Seeking the best of both worlds
Passive investment strategies that track indexes such as the S&P 500 or the MSCI All Country World are common portfolio building blocks.
The popular core/satellite approach typically uses the market‑like returns that these passive solutions offer to balance other investments that take more active risk in the pursuit of stronger outperformance.
Shifting to traditional actively managed strategies isn’t necessarily an option for clients seeking to diversify their portfolio’s core. That’s especially true if they have a strict risk budget.
- By design, active strategies tend to exhibit higher levels of tracking error, or variability in their performance relative to the benchmark.
- Strategies with higher tracking error can outperform, but the dispersion in results historically has been wider in this group (Figure 1). Picking the right manager is critical.
- Capacity constraints may also prevent pension funds and other large investors from allocating as much capital as they might like to traditional actively managed strategies. These solutions are often less diversified and may have larger allocations to small-cap stocks and off-benchmark securities.
Wider dispersion in outcomes for U.S. large-cap equity strategies with higher tracking error
(Fig. 1) Average annualized excess returns, after fees, and tracking error vs. the S&P 500 Index
An active‑enhanced index strategy could add meaningful value as an alternative or as a complement to typical passive or active solutions.
The value proposition is simple: the prospect of a market‑plus return with market‑like risk. However, consistently delivering on these goals has been difficult for the asset management industry.
We believe that an analyst‑driven strategy, when it’s thoughtfully designed and well executed, has the potential to generate strong, risk‑efficient returns through the market’s ups and downs.

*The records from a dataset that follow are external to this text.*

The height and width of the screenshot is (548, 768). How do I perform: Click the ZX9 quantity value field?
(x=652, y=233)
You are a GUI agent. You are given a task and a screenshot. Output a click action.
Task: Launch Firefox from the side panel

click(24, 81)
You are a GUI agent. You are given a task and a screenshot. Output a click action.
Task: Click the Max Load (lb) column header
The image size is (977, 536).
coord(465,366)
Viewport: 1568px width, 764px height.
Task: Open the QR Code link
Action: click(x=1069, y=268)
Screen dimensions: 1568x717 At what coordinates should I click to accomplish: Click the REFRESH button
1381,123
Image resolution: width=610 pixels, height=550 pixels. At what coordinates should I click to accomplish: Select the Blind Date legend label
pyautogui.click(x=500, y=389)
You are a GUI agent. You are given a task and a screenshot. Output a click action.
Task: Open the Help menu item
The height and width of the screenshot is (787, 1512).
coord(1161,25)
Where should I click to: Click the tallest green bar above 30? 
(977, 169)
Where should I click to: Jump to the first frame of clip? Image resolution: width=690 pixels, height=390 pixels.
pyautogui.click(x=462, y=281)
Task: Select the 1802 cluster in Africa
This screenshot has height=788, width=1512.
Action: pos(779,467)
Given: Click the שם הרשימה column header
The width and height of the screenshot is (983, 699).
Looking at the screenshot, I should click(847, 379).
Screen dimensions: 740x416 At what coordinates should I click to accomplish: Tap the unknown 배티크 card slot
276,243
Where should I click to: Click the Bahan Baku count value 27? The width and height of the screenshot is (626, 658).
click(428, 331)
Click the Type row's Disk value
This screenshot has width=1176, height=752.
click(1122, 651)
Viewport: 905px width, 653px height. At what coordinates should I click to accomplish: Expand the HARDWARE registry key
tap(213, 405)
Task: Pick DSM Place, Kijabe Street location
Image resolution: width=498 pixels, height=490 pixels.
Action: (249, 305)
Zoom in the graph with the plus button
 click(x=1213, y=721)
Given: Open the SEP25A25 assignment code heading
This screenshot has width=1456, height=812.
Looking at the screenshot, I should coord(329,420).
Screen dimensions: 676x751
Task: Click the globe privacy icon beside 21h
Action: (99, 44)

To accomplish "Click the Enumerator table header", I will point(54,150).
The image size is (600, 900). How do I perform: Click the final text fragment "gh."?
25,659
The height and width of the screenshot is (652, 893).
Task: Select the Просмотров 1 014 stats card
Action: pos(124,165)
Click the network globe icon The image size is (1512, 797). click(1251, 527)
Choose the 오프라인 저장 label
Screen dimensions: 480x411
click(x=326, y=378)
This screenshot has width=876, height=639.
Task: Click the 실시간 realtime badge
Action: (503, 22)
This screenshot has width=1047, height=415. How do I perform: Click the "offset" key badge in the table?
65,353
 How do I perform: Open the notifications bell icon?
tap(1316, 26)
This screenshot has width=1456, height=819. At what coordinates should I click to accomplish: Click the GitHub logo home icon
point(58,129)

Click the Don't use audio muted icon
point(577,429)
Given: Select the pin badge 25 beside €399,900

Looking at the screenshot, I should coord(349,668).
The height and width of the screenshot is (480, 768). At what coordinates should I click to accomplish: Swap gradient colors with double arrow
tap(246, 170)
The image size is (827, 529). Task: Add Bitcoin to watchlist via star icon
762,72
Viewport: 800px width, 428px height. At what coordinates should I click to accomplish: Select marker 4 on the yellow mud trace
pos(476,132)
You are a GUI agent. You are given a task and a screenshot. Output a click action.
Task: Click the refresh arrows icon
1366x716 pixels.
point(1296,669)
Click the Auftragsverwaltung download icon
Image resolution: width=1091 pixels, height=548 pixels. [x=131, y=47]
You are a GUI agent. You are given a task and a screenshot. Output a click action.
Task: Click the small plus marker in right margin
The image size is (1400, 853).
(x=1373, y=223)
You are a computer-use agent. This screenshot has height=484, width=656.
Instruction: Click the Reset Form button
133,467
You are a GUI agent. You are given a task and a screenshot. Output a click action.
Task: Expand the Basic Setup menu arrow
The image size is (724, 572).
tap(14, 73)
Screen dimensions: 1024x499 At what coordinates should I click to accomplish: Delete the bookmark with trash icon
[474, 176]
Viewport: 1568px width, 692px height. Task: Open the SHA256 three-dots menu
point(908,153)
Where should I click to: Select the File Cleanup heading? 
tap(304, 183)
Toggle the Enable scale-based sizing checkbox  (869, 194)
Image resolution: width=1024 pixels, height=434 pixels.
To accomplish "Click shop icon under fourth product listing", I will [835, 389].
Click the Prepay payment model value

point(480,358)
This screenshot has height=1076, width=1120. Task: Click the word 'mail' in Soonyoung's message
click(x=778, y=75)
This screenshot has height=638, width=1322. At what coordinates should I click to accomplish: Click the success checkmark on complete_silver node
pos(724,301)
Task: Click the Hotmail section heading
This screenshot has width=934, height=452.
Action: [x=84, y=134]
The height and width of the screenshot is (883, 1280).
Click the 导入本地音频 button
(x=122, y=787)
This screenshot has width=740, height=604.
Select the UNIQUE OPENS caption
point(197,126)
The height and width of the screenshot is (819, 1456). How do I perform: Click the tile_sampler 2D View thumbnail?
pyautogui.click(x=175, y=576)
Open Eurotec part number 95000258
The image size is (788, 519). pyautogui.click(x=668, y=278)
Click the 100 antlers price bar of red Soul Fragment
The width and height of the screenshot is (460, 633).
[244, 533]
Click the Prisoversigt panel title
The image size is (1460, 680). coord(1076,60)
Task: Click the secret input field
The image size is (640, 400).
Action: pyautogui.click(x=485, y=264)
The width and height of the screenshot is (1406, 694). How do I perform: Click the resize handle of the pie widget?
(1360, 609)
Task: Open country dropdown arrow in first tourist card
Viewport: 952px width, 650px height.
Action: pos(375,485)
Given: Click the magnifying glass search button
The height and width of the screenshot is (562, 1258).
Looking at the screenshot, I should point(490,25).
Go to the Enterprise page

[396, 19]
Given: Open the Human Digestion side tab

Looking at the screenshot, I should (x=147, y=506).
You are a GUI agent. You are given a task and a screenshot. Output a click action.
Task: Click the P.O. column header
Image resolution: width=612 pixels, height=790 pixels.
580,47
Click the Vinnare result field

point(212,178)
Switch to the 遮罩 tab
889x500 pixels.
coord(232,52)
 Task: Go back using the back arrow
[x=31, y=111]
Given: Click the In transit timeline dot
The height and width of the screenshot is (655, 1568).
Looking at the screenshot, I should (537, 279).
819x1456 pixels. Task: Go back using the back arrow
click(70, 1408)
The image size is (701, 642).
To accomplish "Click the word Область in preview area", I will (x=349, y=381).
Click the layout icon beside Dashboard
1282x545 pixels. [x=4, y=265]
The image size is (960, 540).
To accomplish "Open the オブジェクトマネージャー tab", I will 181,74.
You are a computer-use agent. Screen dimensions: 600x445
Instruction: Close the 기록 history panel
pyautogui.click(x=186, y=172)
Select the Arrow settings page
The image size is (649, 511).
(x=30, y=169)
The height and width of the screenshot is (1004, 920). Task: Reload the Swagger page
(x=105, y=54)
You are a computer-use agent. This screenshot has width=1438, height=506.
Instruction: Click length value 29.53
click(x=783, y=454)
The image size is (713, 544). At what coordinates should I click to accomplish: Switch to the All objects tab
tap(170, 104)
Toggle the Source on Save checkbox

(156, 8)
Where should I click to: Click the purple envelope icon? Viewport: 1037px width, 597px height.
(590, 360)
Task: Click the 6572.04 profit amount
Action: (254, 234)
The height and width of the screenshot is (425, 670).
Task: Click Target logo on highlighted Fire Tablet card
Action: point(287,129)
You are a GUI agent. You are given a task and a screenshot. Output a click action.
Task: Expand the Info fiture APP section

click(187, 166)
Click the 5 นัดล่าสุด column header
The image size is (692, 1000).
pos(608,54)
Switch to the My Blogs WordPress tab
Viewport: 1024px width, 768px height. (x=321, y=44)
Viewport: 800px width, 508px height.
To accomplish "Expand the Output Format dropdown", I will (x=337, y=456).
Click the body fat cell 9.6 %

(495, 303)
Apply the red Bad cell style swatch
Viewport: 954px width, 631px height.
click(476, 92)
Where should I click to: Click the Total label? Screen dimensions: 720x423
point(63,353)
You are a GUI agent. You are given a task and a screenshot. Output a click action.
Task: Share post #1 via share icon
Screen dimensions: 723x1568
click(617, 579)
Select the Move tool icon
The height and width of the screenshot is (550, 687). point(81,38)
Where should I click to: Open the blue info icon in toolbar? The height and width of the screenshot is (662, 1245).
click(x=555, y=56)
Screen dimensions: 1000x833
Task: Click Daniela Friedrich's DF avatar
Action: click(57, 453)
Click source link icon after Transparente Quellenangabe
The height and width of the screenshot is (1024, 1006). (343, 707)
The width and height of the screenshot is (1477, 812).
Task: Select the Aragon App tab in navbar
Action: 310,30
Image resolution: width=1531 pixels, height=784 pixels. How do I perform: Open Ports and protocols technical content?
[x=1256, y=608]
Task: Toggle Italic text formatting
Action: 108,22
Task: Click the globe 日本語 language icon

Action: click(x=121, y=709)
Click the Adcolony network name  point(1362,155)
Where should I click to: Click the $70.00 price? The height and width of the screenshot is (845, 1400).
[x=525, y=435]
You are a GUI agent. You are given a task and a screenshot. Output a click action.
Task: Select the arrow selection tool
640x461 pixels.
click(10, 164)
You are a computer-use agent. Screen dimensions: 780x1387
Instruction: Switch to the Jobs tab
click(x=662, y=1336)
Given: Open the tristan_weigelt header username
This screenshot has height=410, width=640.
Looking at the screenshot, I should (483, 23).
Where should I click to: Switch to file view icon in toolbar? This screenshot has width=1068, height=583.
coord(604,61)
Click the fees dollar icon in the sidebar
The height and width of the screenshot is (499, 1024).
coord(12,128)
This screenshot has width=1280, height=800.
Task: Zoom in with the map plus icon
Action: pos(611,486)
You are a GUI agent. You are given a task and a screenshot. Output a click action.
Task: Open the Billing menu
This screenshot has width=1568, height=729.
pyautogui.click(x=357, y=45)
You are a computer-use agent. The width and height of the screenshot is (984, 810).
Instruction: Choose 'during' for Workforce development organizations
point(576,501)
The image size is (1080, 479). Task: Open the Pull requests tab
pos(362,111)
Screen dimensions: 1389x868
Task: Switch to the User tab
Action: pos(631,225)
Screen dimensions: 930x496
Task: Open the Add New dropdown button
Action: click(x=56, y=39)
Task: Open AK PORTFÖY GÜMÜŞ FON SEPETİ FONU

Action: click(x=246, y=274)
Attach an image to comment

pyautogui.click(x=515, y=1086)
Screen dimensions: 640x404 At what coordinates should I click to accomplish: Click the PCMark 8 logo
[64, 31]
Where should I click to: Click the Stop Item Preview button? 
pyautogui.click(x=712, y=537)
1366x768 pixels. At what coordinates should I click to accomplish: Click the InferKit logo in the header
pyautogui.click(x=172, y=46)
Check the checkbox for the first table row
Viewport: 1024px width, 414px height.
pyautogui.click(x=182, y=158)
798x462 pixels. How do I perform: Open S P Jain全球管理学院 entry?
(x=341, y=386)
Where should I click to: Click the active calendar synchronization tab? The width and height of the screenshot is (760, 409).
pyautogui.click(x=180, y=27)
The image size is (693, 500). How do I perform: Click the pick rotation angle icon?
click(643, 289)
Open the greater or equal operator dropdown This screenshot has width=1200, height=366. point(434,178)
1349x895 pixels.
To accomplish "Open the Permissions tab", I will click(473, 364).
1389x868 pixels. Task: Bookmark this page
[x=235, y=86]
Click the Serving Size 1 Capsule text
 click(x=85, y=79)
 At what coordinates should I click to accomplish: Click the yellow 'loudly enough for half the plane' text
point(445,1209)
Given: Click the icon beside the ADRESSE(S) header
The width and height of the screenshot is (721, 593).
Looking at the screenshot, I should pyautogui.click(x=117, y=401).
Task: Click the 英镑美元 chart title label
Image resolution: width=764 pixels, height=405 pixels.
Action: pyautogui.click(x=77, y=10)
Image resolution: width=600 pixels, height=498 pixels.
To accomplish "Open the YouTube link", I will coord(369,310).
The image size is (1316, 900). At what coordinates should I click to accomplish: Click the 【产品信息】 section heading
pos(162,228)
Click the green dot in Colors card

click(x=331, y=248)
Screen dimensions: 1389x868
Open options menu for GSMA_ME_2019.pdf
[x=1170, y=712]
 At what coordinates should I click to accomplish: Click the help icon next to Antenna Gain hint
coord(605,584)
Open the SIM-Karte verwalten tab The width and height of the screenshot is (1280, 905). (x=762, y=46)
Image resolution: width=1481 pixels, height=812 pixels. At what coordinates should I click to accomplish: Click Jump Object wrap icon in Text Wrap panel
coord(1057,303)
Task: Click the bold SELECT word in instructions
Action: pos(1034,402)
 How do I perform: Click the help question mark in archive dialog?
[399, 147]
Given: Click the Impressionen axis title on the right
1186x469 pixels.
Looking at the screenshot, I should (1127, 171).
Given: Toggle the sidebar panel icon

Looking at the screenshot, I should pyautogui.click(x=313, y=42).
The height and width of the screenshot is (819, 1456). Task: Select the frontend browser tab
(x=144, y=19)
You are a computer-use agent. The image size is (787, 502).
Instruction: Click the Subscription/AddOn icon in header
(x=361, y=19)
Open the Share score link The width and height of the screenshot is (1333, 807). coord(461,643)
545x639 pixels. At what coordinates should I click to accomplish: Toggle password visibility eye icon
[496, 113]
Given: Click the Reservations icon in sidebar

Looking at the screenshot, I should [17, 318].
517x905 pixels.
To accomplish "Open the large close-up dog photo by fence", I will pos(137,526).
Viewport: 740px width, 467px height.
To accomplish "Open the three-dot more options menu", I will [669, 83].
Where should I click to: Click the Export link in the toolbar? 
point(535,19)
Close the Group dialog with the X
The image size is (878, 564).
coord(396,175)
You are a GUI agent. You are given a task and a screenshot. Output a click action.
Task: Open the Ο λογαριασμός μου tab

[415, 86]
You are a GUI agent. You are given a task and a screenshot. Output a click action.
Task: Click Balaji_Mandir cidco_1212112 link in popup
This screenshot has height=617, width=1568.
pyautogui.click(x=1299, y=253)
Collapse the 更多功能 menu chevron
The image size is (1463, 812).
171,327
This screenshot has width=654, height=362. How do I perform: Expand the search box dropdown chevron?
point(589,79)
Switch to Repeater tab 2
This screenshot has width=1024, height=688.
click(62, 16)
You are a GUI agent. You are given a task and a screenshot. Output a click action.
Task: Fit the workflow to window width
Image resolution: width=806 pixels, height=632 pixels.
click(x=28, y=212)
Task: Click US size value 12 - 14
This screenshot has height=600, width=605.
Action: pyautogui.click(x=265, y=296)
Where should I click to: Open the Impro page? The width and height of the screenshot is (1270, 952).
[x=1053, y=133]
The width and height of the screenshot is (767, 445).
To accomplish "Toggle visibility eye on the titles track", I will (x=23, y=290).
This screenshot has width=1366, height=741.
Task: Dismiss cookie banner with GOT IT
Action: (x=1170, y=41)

Fundamental research as a source of potential edge
The design and implementation of active‑enhanced index strategies vary. Some rely on risk controls and stock picking. Others look to enhance returns through derivatives or by bundling fixed income strategies on top of exposure to the broader equity market.
Regardless of the approach, two principles are usually in play:
- Identifying a source of edge that creates the potential for excess returns across different market environments; and
- Isolating this competitive advantage by implementing strict portfolio construction rules that aim to approximate the risk exposures of the broader market.
Of course, markets are dynamic and highly competitive. Many sources of investment edge erode, unless they, too, change and adjust.
The potential advantages that come from rigorous fundamental research could be more durable because analysts focus on how a company’s prospects and risk/reward profile may evolve over time.
For this reason, a risk‑controlled strategy that seeks to isolate the power of individual analysts’ stock‑picking skills may have the ability to outperform in a variety of environments.
A large active manager may have a leg up because it can support a global team of experienced research analysts to offer both breadth of coverage and depth of knowledge.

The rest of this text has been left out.